SQTS is a rare, recently recognized genetic anomaly , characterized by a typical electrocardiogram (ECG) pattern and the risk of major, sometimes lethal, arrhythmias. The ECG shows a short QTc interval (less than 320 ms), with lack of adaptation during increase of heart rate. Arrhythmias associated with SQTS are atrial fibrillation and ventricular tachyarrhythmias. Sudden cardiac death occurs in adult patients and also in infancy, so SQTS is a potential cause of sudden infant death syndrome.
To date less then 80 patients with SQTS are described in the literature and most of them are familiar forms. In 2000 a family (a 17-year-old girl with several episodes of paroxysmal atrial fibrillation, her brother and their mother) with QT and QTc intervals <300 ms was described . In 2003 the short QT syndrome was recognized as a new clinical entity related to familial sudden death . Cardiac arrest is the most frequent clinical presentation. SQTS was soon recognized as a genetic disorder with autosomal dominant inheritance. Gain of function mutations in three different genes (KCNH2, KCNQ1, KCNJ2) encoding potassium channels and loss of function mutations in two genes encoding the CaV1.2* calcium channel (CACNA1C and CACNB2b) have been linked with SQTS [6, 7].
Because of the high incidence of sudden death, the first choice therapy in adult patients with SQTS is an implantable cardioverter-defibrillator device (ICD) . In paediatric patients there are technical problems and risk of complications linked to an ICD implant: in small babies an ICD implant is not feasible, so pharmacological prophylaxis is the only alternative. Medical treatment proposed for SQTS is oral HQ, the only anti-arrhythmic drug able to normalize the QT interval at resting heart rates [3, 4, 9].
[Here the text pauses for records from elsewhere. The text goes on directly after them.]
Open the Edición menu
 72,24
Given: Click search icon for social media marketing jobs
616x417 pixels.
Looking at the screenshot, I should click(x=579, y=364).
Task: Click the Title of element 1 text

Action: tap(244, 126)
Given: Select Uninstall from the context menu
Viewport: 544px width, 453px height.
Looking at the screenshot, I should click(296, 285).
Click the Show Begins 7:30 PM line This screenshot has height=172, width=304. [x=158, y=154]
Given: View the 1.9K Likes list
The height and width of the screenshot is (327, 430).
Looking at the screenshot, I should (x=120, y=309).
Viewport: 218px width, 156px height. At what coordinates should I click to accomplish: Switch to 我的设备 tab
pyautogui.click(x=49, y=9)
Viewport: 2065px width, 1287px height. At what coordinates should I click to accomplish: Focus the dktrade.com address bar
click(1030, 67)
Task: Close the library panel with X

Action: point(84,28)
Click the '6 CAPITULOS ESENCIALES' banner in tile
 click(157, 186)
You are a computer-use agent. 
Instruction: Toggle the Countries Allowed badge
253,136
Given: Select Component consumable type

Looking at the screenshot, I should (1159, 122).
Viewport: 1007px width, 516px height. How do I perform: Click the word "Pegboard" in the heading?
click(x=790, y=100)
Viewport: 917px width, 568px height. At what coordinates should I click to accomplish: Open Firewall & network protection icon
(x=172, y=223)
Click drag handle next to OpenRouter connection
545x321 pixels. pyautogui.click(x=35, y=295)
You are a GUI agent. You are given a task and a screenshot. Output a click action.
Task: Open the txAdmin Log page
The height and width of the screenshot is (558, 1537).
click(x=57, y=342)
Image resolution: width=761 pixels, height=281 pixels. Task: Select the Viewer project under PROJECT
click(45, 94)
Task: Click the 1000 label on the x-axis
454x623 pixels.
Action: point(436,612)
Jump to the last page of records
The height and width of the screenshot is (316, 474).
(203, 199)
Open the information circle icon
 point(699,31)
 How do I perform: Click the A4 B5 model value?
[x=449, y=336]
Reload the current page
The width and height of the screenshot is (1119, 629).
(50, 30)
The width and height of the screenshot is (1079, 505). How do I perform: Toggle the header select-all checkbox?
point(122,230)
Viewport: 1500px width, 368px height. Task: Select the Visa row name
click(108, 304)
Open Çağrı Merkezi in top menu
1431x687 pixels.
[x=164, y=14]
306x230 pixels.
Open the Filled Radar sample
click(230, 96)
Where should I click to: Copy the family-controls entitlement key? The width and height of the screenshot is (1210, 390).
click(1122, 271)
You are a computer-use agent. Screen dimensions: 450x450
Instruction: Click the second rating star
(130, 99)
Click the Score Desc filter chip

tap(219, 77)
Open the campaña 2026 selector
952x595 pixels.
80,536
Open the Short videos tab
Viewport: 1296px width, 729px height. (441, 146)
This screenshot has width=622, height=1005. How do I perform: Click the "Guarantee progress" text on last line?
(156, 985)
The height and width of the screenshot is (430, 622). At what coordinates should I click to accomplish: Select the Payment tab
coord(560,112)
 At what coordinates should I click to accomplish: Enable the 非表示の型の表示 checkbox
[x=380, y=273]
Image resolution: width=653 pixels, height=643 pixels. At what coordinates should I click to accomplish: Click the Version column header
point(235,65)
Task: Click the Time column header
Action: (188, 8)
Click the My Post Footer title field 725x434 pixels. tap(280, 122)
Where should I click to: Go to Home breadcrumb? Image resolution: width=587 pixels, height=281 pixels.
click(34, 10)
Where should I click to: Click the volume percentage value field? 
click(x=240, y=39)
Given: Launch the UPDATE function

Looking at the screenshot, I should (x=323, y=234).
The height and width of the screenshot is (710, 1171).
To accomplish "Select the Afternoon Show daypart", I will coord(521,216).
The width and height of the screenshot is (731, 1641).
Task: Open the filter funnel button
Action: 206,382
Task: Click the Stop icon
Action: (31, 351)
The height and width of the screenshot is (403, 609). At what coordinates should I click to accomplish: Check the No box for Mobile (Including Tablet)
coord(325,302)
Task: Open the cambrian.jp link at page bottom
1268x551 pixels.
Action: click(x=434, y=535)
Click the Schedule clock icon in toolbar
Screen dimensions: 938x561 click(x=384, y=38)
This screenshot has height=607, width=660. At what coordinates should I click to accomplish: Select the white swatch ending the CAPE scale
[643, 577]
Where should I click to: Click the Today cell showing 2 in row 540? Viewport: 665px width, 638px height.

HQ therapy may induce many different adverse effects both cardiac and not. Thus, monitoring of its plasma concentrations in treated patients may be useful to avoid toxicity. Up to now data about therapeutic HQ monitoring in patients are rarely available in literature, even less about paediatric patients.
The case of this infant well explains why therapeutic drug monitoring is considered an important tool in clinical practice in different disciplines. In newborn babies is often difficult to obtain an ECG with a heart rate less than 100 beats min−1 and the correct QT evaluation is not always reliable, so it seems to be strategical to avoid an erroneous HQ dosage by monitoring drug plasma concentration. An increase in drug biotransformation ability reached by liver during the first months of life is probably responsible for the need of greater doses of HQ for maintaining therapeutic plasma concentrations.